When Chaney cussed another elected representative, he was not called out on it nor was he or the President apologetic. Strike one. Secondly, Chaney convened a meeting of oil executives for what purpose that could/should not be disclosed to the public? If gas supplies and prices had remained stable throughout the war as would be expected, as a precaution the meeting would have made sense. They didn’t and his stock portfolio while tucked away in a trust, most surely escalated in value faster than $3/gallon gas! Strike two.
As for Rumsfled, like Chaney a rerun for office so many years later, he does not make sense at all given his previous experience. I understand that the Dept of Defense, Pentagon, et al, has way too many opinions and career pay checks. The many faces of Eve, errrr, mmm, I mean, the many security agencies were in need of a remake to streamline the passing of critical info. However, it takes a real moron to fail on so many levels of planning for the beginning, middle and end of a war and the subsequent needs a society will have based in part on all the decisions made for the war. American war practice is pathetic at best. War is war and any resultant loss of both military and civilain life would be tragic, but the outcome is what we’re looking for. This is the basic failure in the war department. As for Rumy, not only is it apparent he did not yield on troop levels, he alienated both those that were plain stupid war birds but those that were pragmatic in their understanding of planning prewar and postwar. Strike three.
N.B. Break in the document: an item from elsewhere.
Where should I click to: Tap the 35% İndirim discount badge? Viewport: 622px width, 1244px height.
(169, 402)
I have grown weary of career politicians and the birds off the bow that they attract. The current excess of political fallout on the Redneckublican party is further evidence that what started out in the Reagan years has long ago become tarnished..in fact, it is now easy to see that it was plastic with silver colored spray!
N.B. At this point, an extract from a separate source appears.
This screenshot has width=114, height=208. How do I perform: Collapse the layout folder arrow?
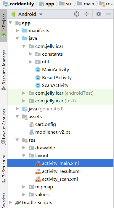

Additional questions should be asked about the very makeup of Congress as it is conducted today. With any proposed bill having to make it through “committee”, the Senior Senator can kill at his discretion anything not deemed “desireable”. How did the Constitution become so hollow? How did “We the people” become a nation ruled by so very few?
Do not be surprised then by the lack of character by those we see running our country day to day. Mr Pres may be sincere or perhaps not. Perhaps he is just a poor manager…that is more what I view of him, having been managed poorly myself by so many. It then is easy to recognize the good managers I’ve had in my short life. Character always leads by example, and while others may not necessarily follow, they must be held accountable for poor choices. This is the only evidence the Pres offers for public examination..the lack of accountability to those who work for him.